Whether the initialization of that TLS slot is your responsibility or the 3rd party DLL's responsibility, I don't know.
It looks like GetThreadValue() has some additional protections such that it'll return a NULL pointer in the release build for an uninitialized slot (though I'm not sure that this would be guaranteed) - I'd bet that the 3rd party DLL relies on that behavior (ie., it checks for a NULL return) so no crash occurs in release builds. Note that the vendor might be using the CThreadSlotData class indirectly (the stack trace would give a clue about this), so they might not be aware of its expectations.
engaging psychic debugging
The fact that it runs in release mode fine and crashes in debug mode leads me to believe that you've somehow managed to reference, specifically, the release version of that DLL (mfc90u.dll), rather than referencing the library itself and allowing the linker to decide which version to import.
You may not be using MFC for anything in this app, but if it's building as an MFC application, you will get all of the MFC stuff whether you want it or not (which means you also have to solve the MFC dependency problem and ship the MFC DLLs with your app).
Do you have a stack trace you can post? It might have some helpful information.
If the 3rd party DLL is still actively supported by the vendor, then the first thing you should do is see if you can have the same problem occur with a very simple program that you can send to the vendor and ask them to fix it.
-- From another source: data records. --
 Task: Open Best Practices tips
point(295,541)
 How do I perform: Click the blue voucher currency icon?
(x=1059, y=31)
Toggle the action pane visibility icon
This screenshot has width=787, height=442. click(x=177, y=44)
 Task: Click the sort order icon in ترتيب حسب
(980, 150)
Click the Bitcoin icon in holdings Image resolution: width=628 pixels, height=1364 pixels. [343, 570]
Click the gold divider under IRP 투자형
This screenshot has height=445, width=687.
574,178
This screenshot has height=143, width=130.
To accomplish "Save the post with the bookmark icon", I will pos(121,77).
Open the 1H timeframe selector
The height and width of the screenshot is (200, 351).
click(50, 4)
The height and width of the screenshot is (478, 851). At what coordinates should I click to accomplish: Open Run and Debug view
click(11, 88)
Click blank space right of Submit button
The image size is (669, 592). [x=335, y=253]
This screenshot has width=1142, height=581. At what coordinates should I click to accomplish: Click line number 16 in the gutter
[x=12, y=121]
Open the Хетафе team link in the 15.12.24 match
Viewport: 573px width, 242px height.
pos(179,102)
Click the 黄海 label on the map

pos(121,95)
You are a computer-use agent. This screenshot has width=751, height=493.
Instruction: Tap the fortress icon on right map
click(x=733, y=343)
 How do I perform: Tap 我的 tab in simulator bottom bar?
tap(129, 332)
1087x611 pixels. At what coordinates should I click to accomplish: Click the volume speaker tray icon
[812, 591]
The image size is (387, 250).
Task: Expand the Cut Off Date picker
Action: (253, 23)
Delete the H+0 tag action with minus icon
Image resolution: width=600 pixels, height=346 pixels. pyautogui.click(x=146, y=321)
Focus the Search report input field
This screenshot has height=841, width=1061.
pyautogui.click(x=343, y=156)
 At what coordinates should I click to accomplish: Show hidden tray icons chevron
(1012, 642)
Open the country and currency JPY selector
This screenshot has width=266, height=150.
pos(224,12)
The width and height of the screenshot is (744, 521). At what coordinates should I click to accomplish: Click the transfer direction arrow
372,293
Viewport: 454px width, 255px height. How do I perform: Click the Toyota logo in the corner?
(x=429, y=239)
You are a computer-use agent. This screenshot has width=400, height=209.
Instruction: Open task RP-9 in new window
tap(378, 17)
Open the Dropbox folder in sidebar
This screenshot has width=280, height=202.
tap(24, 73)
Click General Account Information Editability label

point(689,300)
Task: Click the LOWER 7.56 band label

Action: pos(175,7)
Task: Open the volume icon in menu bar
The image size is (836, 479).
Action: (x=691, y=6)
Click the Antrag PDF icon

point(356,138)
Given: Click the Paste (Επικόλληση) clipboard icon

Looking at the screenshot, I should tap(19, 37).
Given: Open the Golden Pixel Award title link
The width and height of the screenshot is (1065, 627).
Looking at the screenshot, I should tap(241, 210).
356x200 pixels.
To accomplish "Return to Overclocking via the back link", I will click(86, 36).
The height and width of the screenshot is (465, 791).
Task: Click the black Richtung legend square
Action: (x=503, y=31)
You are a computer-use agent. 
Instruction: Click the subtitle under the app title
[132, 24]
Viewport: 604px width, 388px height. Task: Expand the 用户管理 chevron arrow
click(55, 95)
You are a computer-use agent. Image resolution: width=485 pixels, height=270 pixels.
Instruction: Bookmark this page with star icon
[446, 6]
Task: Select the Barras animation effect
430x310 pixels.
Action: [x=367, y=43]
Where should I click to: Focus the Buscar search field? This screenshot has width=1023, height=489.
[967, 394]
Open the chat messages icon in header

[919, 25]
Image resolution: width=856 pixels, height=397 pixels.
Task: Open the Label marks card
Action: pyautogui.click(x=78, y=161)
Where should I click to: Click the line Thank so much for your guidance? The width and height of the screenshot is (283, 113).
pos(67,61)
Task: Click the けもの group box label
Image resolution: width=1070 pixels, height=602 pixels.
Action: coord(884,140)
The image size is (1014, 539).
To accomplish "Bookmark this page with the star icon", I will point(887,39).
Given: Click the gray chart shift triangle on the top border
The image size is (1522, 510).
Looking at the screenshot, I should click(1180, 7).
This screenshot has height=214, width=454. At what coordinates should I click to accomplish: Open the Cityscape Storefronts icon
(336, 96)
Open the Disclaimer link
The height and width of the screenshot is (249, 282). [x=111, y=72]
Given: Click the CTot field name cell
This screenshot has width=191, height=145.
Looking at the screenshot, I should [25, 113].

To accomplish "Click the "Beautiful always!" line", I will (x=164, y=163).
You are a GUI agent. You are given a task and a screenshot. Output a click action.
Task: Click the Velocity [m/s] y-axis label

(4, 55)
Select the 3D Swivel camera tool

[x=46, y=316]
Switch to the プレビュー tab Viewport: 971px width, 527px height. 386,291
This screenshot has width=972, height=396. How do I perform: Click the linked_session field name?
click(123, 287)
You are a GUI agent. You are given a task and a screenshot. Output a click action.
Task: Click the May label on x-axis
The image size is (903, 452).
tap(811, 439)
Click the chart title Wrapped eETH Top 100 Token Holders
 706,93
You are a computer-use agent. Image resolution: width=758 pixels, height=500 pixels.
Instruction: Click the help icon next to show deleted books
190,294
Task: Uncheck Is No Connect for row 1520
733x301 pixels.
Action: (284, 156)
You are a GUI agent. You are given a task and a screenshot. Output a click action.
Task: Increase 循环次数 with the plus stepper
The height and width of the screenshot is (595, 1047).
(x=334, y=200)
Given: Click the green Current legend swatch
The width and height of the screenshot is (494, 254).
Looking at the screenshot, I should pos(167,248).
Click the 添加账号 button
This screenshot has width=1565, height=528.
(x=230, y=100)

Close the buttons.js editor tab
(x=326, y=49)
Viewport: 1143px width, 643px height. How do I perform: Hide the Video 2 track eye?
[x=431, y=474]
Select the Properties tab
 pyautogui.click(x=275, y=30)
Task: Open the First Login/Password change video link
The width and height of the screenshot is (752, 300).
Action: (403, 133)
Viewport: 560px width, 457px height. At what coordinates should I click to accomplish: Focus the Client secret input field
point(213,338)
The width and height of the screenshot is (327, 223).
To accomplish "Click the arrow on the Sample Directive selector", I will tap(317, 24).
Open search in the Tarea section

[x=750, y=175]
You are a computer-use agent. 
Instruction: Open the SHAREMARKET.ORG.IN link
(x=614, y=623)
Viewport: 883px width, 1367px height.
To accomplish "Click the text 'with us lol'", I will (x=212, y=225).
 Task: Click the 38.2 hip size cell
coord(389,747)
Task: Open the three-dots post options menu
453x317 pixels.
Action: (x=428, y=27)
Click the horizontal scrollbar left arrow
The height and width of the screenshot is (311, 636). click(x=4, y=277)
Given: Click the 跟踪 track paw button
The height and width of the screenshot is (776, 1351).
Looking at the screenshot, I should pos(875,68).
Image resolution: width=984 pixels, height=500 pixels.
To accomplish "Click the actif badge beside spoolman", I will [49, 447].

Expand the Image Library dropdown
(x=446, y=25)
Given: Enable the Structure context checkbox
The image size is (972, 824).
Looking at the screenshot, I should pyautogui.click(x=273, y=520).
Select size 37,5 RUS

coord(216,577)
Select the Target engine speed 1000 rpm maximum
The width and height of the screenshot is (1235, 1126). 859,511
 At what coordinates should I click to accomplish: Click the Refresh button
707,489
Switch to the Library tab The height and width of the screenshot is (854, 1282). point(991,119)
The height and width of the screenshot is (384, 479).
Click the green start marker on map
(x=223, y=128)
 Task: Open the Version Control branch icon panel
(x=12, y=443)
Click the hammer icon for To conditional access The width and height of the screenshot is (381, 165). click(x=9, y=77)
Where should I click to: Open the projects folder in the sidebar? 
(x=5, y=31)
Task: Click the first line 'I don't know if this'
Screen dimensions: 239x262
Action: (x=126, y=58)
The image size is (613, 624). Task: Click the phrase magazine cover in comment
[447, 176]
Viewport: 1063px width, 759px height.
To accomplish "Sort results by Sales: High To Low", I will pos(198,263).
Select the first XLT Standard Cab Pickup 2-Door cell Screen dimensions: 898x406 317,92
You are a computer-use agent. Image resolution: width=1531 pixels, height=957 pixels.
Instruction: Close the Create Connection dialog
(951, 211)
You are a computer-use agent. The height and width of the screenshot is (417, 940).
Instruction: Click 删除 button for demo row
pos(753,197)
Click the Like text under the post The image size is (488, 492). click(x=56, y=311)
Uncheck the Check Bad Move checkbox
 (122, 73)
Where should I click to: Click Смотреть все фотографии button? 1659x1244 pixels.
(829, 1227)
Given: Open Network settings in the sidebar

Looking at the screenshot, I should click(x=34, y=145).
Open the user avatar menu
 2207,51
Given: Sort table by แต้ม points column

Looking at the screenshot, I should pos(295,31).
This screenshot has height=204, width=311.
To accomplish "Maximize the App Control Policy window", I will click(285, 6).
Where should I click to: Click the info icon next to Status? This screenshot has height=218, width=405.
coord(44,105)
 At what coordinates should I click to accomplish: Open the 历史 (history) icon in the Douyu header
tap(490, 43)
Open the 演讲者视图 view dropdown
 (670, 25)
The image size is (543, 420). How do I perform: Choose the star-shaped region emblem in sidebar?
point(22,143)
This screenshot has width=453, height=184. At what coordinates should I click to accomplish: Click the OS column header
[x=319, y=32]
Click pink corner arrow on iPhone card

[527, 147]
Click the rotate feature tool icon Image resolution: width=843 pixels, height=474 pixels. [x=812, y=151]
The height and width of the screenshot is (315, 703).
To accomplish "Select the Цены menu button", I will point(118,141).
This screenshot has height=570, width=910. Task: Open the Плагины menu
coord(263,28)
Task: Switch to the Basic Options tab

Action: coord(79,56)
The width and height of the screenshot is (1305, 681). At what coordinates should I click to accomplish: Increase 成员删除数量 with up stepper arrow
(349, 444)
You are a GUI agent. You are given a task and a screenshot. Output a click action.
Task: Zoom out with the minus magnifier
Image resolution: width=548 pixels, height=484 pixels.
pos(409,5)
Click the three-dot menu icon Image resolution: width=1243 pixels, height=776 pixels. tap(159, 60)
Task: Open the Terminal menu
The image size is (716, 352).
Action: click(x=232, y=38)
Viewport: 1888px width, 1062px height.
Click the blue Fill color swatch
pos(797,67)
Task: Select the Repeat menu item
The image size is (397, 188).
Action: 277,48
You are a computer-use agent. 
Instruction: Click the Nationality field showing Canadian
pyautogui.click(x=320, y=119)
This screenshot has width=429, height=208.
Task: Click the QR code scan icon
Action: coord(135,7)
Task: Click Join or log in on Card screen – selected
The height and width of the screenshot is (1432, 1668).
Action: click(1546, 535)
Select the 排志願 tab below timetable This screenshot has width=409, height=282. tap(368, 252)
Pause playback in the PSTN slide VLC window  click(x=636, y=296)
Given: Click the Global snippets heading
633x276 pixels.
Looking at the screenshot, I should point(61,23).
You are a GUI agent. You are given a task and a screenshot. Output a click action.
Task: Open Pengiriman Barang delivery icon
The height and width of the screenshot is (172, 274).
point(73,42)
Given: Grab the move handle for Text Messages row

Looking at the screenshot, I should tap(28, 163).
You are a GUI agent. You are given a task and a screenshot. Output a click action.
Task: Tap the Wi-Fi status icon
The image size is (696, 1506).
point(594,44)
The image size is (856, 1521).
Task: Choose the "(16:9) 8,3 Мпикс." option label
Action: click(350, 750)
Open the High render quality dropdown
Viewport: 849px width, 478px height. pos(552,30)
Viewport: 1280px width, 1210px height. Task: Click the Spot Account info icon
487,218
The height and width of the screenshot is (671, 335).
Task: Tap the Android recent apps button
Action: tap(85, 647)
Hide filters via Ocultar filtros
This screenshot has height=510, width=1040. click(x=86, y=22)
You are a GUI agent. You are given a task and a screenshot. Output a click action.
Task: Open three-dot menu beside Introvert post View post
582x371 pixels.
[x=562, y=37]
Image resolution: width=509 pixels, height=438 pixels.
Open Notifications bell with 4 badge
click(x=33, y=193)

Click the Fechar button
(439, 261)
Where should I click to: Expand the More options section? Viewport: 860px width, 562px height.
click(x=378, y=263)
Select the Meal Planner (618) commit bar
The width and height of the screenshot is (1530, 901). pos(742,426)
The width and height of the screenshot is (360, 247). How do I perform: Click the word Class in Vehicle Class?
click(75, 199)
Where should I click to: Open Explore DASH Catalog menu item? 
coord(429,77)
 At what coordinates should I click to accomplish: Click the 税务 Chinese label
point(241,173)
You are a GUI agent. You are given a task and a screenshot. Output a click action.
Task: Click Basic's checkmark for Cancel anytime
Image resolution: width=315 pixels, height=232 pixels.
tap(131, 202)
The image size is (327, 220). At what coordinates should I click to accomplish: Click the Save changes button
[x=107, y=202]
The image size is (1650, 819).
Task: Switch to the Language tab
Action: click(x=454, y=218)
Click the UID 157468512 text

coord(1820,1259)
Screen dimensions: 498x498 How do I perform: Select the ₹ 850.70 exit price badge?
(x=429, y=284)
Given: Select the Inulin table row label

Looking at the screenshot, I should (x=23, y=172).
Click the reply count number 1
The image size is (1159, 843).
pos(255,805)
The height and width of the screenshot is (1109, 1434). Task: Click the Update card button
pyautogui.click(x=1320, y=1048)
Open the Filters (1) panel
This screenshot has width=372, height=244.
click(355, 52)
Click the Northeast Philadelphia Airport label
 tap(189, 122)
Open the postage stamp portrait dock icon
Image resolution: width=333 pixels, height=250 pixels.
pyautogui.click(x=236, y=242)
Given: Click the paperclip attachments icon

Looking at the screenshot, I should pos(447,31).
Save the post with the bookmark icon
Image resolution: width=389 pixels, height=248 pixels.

If the vendor is not available or responsive enough:
If you have source of the 3rd party DLL and can easily build your own version, you have probably the best way to debug this (short of getting the vendor to support you). Even if you cannot easily build a source-debuggable DLL, you can trace into the constructor's assembly instructions and use the source as a map to help you understand what's going on.
Even if you don't have source for the 3rd party DLL then I think the best course of action is to trace through the constructor for ClassNameFromDll to try to figure out whats going wrong. It might help to compare the instructions path in the Debug build vs. the Release build.
MFC source is distributed with MSVC (probably not with the Express version, but I think with all other versions) so when you get in to the MFC DLL's code you might find the source to be useful in helping to figure out what's going on.